# Some Pics of Womble, Bruce and Pinky (Pic Heavy)



## Stufi (Mar 26, 2010)

Hi All,

It has been a very long time since we have been on but has been a busy year with moving house and Mummy's studies but today Daddy has found some time to take some pics of us so you can see how we are 

We went outside today  There was, what Daddy called, a Binman about which was weird


















*Bruce*: But when the noise had gone I made the most of Green Hay on the floor


















*Bruce*: I was a bit lazy and didn't run around like Womble so just had a clean instead.










*Womble:* sorry Bruce but you got in my way, still Love you though










*Womble:* Phhheeewww, I'm out of puff. Look at me though Daddy!!


















*Womble:* Now I know how Jordon feels, get that Camera out of my face










*Womble:* I believe I can fly


















*Bruce:* This is my favourite, _SWITT SWOOOO_
*Womble:* Dirty Boy










For all Binky lovers here are some others which I have been able to catch




























Well here's some from the last year

Bruce being cute 


























Bruce 'The Unbondable' happily sat with his Wifey (Boss)


























And Some of my Favourites of Womble


























And our Baby Pinky (RIP)


----------



## jaxb05 (Apr 12, 2009)

AMAZING Photos!!


----------



## katie200 (May 11, 2009)

awwwww beautiful pics love bunnys


----------



## AmyCruick (Jul 20, 2009)

Gorgeous pics!!! Love the binky photos- they are amazing! My camera isn't fast enough to catch binkys 

You have stunning buns and they all look very happy!


----------



## emzybabe (Jun 30, 2009)

great photos what camera are u using for the binky shots? mine always come out blury they look like a very happy couple


----------



## Cavalierlover123 (May 27, 2009)

Lovely buns !! GREAT action shots they look very happy !!


----------



## Sarah+Hammies (Jul 20, 2009)

WOW!!! they are amazing pics!! I love binky photos, thankyou for sharing :thumbup:


----------



## crofty (May 2, 2008)

Fantastic photos!! :001_wub:


----------



## jemma_79 (Nov 1, 2009)

Outstanding pics of lovely buns x


----------



## purple_x (Dec 29, 2010)

Aawww gorgeous bunnies.
Love the binky photos  x


----------



## Stufi (Mar 26, 2010)

emzybabe said:


> great photos what camera are u using for the binky shots? mine always come out blury they look like a very happy couple


We have a 10 MPix SLR Cannon, which we use on Action Mode.
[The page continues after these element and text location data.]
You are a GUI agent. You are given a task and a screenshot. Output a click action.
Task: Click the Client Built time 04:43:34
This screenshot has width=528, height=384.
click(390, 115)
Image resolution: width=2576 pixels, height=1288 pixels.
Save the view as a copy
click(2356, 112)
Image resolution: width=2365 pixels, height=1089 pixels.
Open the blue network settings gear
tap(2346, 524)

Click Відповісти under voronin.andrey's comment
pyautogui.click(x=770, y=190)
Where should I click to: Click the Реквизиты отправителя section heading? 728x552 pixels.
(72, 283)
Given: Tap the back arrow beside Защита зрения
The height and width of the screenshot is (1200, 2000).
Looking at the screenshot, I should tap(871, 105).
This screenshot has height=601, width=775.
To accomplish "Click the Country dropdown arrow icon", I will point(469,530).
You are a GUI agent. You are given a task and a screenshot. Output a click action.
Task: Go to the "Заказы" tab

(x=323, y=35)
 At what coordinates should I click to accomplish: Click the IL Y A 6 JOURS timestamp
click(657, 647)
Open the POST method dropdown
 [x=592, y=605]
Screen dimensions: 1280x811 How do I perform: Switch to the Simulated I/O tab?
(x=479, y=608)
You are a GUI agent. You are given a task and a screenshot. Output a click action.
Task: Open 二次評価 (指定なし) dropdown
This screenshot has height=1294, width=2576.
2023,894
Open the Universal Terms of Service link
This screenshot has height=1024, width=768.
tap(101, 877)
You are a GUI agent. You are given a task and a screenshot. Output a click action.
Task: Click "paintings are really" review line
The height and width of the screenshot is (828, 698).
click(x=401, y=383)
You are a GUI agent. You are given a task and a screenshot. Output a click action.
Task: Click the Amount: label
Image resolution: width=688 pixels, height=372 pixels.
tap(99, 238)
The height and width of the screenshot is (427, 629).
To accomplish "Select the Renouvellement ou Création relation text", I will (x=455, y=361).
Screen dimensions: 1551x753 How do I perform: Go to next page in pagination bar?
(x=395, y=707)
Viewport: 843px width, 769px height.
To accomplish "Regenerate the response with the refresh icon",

These are from many many hours of trying. I find that If I put them out and just watch for a bit you will see a pattern in the behaviour.

I then position myself so the lighting is right (I would always say sit with you back to the direct light although I am no expert) and focus the camera on a section where they appeare to be being most active. Probably only one in 20 are anywhere near usable but it is fun to try


----------



## Guest (Apr 1, 2011)

They've made my day those photos 

Absolutely fantastic

Em
xx


----------